In a YDSE setup slit separation is \(d = 5\lambda\), where \(\lambda\) is wavelength of light and screen is placed at distance \(D = 10d\). If maximum intensity is \(I_0\), find intensity at a point directly in front of one of the slit.

• A. \(I_0\)
• B. \(\frac{I_0}{3}\)
• C. \(\frac{I_0}{2}\)
• D. \(\frac{I_0}{6}\)

Hint:

In YDSE, \[ I = I_0 \cos^2\left(\frac{\Delta\phi}{2}\right) \] If path difference \(= \frac{\lambda}{4}\), phase difference \(= \frac{\pi}{2}\) and intensity becomes \(I_0/2\).

Answer 1

The Correct Option is C

Concept: In Young's Double Slit Experiment, \[ \Delta x = d \sin\theta \] Phase difference: \[ \Delta\phi = \frac{2\pi}{\lambda}\Delta x \] Intensity distribution: \[ I = I_0 \cos^2\left(\frac{\Delta\phi}{2}\right) \] where \(I_0\) is maximum intensity.
Step 1: Determine the path difference. Point is directly in front of slit \(S_1\).

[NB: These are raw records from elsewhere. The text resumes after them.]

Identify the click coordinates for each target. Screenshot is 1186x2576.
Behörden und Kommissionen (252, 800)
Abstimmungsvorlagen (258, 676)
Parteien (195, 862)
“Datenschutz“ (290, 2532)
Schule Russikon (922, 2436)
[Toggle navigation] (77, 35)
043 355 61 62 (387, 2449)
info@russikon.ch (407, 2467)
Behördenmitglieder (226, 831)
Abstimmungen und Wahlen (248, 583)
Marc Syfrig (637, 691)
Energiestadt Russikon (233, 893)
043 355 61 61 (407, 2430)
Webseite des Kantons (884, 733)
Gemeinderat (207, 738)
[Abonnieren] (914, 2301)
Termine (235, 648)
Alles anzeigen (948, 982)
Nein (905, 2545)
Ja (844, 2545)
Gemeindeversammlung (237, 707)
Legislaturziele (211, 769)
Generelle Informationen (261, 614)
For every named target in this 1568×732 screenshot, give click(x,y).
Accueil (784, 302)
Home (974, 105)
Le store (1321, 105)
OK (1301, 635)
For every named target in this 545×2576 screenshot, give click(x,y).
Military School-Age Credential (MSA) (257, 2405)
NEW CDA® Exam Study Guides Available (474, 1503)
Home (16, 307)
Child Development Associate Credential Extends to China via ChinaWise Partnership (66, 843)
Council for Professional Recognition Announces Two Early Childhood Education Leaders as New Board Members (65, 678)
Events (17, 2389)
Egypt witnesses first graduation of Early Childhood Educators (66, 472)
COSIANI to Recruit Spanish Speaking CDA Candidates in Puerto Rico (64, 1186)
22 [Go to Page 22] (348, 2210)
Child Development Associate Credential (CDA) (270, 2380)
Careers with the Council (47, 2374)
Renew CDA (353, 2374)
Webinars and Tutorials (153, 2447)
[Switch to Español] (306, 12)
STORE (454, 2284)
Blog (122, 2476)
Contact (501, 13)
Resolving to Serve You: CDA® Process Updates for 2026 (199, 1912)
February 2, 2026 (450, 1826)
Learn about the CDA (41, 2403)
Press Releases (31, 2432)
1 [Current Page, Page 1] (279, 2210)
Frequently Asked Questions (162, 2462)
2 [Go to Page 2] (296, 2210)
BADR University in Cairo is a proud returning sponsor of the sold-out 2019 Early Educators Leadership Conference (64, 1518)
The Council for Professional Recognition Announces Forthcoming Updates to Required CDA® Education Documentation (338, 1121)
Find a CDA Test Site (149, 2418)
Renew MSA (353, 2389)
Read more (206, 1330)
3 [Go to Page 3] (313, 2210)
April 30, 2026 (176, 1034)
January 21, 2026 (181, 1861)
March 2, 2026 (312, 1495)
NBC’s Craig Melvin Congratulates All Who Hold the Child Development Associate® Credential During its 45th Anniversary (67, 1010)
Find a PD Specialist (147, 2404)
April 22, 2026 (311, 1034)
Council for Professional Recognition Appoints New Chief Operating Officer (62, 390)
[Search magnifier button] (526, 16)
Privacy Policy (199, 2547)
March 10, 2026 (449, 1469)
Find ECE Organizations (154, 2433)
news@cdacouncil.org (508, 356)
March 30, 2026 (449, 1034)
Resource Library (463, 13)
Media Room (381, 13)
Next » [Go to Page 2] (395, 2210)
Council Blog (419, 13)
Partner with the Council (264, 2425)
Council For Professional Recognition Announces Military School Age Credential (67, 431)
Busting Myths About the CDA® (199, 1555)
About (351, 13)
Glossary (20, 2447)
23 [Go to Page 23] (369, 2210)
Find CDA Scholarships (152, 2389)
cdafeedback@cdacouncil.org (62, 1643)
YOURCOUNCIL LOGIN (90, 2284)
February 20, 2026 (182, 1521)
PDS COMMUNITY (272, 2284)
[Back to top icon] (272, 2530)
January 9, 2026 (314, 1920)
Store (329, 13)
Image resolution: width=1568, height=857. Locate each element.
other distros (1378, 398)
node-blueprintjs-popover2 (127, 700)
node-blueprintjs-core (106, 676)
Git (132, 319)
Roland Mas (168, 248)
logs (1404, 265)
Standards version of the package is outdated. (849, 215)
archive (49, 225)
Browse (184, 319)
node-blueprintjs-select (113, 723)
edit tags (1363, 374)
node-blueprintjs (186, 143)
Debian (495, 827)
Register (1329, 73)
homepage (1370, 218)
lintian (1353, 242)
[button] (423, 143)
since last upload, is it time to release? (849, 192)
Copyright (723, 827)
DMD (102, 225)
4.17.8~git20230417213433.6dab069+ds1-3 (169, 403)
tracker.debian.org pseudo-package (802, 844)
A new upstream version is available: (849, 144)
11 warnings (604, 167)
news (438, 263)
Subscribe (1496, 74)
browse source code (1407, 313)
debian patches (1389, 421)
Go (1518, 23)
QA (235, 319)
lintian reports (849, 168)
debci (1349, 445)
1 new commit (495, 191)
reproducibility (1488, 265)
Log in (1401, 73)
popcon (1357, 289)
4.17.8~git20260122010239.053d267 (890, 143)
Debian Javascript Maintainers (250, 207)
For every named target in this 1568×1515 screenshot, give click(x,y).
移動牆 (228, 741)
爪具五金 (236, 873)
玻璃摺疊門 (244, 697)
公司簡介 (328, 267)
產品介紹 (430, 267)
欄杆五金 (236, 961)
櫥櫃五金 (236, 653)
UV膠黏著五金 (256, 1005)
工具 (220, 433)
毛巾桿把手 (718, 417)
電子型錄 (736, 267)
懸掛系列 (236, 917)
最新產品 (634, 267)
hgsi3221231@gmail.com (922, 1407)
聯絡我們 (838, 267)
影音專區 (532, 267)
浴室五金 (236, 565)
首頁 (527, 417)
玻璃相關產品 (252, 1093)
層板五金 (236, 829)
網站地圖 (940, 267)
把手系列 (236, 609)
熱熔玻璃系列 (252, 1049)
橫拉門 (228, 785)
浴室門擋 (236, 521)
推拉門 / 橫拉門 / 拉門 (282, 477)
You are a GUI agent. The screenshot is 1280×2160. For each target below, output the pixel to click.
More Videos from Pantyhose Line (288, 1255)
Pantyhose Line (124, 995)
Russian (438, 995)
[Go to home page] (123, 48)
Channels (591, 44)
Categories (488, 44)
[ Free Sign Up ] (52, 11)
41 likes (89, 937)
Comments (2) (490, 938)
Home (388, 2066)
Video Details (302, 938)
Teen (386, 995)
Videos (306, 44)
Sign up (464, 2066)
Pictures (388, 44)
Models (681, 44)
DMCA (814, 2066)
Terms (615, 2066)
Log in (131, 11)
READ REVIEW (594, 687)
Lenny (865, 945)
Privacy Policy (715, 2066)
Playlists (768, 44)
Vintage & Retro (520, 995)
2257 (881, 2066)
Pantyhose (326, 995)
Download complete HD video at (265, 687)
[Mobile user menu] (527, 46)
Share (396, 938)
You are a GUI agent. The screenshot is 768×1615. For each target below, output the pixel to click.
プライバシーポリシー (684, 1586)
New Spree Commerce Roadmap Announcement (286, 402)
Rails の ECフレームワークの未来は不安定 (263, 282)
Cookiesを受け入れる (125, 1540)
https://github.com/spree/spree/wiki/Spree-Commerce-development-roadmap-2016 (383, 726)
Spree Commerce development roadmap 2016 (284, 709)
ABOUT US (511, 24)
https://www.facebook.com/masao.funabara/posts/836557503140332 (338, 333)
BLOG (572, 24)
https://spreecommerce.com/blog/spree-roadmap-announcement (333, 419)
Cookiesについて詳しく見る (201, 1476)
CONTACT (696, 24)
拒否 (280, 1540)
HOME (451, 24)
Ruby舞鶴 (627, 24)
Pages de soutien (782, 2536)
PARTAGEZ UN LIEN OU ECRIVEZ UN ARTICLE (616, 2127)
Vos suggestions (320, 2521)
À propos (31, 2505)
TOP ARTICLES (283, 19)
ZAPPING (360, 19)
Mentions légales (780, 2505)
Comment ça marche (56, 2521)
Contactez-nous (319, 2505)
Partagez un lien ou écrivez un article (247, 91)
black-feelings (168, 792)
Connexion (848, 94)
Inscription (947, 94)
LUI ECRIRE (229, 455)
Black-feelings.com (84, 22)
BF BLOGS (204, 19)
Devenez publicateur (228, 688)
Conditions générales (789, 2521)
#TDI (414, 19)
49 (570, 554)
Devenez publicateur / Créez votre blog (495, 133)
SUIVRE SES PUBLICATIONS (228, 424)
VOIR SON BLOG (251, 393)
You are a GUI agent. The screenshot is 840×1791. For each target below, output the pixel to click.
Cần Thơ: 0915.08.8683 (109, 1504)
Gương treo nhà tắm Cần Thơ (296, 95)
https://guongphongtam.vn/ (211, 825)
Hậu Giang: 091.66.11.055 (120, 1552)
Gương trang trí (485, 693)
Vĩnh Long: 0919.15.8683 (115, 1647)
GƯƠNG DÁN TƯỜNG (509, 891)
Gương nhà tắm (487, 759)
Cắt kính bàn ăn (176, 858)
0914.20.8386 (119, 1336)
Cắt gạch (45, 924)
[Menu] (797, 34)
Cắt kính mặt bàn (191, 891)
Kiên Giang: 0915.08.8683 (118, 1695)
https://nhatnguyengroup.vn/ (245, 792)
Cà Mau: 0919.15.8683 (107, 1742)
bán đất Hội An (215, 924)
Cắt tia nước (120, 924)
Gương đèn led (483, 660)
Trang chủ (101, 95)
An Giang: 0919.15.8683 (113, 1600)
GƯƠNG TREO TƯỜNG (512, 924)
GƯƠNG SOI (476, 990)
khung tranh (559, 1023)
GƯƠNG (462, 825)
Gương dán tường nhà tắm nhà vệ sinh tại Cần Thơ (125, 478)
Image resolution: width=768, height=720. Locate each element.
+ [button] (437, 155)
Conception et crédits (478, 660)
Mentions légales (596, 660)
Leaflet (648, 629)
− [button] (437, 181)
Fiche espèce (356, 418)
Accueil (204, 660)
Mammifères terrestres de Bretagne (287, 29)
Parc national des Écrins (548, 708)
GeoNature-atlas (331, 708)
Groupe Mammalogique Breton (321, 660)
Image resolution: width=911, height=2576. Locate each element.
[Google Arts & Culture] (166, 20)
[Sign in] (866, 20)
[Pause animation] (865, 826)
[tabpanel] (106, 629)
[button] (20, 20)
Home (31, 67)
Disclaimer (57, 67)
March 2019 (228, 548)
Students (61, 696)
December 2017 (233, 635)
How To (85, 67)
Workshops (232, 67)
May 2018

Vertical displacement from centre \[ y = \frac{d}{2} \] Given \[ D = 10d \] \[ \sin\theta = \frac{y}{\sqrt{y^2 + D^2}} \] \[ \sin\theta = \frac{d/2}{\sqrt{(d/2)^2 + (10d)^2}} \] \[ \sin\theta = \frac{d/2}{d\sqrt{1/4 + 100}} \] \[ \sin\theta = \frac{1}{2\sqrt{100.25}} \] Approximating, \[ \sin\theta \approx \frac{1}{20} \]
Step 2: Calculate path difference. \[ \Delta x = d\sin\theta \] \[ \Delta x = d \times \frac{1}{20} \] Given \(d = 5\lambda\) \[ \Delta x = \frac{5\lambda}{20} \] \[ \Delta x = \frac{\lambda}{4} \]
Step 3: Find phase difference. \[ \Delta\phi = \frac{2\pi}{\lambda}\Delta x \] \[ \Delta\phi = \frac{2\pi}{\lambda}\times\frac{\lambda}{4} \] \[ \Delta\phi = \frac{\pi}{2} \]
Step 4: Find intensity. \[ I = I_0\cos^2\left(\frac{\Delta\phi}{2}\right) \] \[ I = I_0\cos^2\left(\frac{\pi}{4}\right) \] \[ I = I_0 \left(\frac{1}{\sqrt2}\right)^2 \] \[ I = \frac{I_0}{2} \] \[ \boxed{I = \frac{I_0}{2}} \]